(Entries supplied begins)

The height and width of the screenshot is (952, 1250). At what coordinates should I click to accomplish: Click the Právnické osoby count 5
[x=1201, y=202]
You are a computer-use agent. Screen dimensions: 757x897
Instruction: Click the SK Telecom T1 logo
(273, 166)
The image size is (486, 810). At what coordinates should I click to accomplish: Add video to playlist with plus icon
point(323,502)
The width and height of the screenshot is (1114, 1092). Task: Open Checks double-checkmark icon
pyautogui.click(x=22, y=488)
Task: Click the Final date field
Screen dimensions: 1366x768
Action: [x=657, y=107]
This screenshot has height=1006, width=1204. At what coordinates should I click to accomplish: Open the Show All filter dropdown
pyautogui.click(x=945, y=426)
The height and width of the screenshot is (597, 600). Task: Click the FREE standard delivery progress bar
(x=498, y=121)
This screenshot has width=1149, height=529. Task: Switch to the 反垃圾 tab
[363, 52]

(Entries supplied ends)

Required action: Reproduce without change every line of the entries above, from the one containing "Instruction: Click the SK Telecom T1 logo" through the last.

Task result:
Instruction: Click the SK Telecom T1 logo
(273, 166)
The image size is (486, 810). At what coordinates should I click to accomplish: Add video to playlist with plus icon
point(323,502)
The width and height of the screenshot is (1114, 1092). Task: Open Checks double-checkmark icon
pyautogui.click(x=22, y=488)
Task: Click the Final date field
Screen dimensions: 1366x768
Action: [x=657, y=107]
This screenshot has height=1006, width=1204. At what coordinates should I click to accomplish: Open the Show All filter dropdown
pyautogui.click(x=945, y=426)
The height and width of the screenshot is (597, 600). Task: Click the FREE standard delivery progress bar
(x=498, y=121)
This screenshot has width=1149, height=529. Task: Switch to the 反垃圾 tab
[363, 52]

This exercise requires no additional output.